The IID is slightly larger than that of a cell phone. The DMV has hooked it to your ignition, and you must give it a breath sample before starting your car. If the IID detects alcohol on your breath, the vehicle will not start. You'll need to take more breath samples at regular intervals while driving. The extra samples are taken to make sure that alcohol is still not present in your system. If you share a car, the other drivers will be required to produce breath samples as well.

Once your license is reinstated, the necessity to complete SR22 documents is the final part of felony DUI sentencing. SR22 is a form of financial responsibility certificate that verifies that you have the bare minimum of liability insurance. The filing of an SR22 will result in a large increase in your insurance premium.

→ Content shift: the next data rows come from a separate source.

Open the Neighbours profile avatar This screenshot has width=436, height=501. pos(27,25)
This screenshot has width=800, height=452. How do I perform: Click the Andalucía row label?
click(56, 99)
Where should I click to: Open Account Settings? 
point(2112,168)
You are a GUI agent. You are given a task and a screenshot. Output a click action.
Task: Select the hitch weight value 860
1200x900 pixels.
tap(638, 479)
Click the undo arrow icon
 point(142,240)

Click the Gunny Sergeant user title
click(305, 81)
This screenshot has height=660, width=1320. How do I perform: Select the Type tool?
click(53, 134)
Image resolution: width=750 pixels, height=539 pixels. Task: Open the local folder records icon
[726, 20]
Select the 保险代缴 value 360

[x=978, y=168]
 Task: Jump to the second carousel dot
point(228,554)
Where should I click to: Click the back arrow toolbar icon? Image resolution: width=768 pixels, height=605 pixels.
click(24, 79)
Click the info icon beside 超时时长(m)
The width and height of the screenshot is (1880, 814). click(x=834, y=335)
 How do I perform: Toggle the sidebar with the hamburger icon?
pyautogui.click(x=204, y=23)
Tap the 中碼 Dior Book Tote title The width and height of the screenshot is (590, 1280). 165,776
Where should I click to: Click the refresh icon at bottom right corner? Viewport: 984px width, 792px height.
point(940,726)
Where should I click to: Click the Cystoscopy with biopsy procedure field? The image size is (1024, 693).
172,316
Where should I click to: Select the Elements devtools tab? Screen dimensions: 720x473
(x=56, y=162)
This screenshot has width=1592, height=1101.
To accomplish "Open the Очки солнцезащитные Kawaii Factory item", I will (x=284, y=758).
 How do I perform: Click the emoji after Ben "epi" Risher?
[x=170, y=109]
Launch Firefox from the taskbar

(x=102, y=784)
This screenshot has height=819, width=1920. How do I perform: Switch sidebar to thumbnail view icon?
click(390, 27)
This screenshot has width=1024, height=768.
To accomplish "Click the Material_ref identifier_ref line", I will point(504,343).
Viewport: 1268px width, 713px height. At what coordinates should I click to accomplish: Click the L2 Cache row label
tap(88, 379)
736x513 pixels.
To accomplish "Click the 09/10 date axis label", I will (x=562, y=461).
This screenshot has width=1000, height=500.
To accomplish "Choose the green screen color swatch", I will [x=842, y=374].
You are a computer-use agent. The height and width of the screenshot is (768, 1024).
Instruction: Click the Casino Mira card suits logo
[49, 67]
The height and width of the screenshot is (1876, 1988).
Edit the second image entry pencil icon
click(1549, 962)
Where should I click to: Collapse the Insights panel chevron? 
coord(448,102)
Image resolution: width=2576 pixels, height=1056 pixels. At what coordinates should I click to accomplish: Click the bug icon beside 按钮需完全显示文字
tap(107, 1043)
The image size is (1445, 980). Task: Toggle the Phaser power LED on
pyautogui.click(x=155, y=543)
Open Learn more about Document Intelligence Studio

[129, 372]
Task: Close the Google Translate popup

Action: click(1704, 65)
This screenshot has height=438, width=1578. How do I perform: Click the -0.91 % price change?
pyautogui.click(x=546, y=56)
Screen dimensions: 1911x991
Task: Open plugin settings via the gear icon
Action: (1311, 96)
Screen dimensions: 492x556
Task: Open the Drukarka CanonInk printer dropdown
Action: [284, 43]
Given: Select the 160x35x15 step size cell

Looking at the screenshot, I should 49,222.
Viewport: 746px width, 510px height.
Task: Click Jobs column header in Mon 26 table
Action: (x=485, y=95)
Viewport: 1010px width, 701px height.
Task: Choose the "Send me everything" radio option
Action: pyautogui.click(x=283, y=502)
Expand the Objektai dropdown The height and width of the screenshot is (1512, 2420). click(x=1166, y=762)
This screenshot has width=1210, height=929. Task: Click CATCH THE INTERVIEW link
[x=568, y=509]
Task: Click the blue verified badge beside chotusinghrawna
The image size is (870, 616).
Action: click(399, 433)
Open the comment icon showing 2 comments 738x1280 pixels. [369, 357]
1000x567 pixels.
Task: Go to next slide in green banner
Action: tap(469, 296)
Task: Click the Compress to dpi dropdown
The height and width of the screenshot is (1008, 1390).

Various factors determine the penalty for felony DUI convictions:

  • The accident's nature and causation

  • The seriousness of the accident

  • The criminal background of the defendant

  • The amount of persons that have been affected

  • The defendant's age, circumstances, and reasons for previous DUIs

DUI convictions, whether felony or petty, can deplete your financial resources and damage your career. They can also break up your family and ruin your reputation in your neighborhood. Allowing this to happen to you is not a good idea. Felony charges DUI is not a minor traffic violation; it is a serious crime that necessitates the services of a California Criminal Defense Attorney with extensive experience in complex situations. To handle a DUI felony case, you'll need a DUI Attorney with experience and knowledge.

1st DUI Arrest


If you are convicted of DUI in California, you will face a variety of punishments. Here's where the crime's features and the circumstances of the case come into play. These traits are commonly referred to as "aggravating and mitigating variables." It makes no difference whether the sentence is the outcome of a jury verdict or a plea deal (discussed below). Your offense may be deemed minor by the judge, and you may be granted informal probation. The penalties (minimum and maximum) that a judge can impose for a first-time DUI conviction are determined by laws and range from probation to jail time.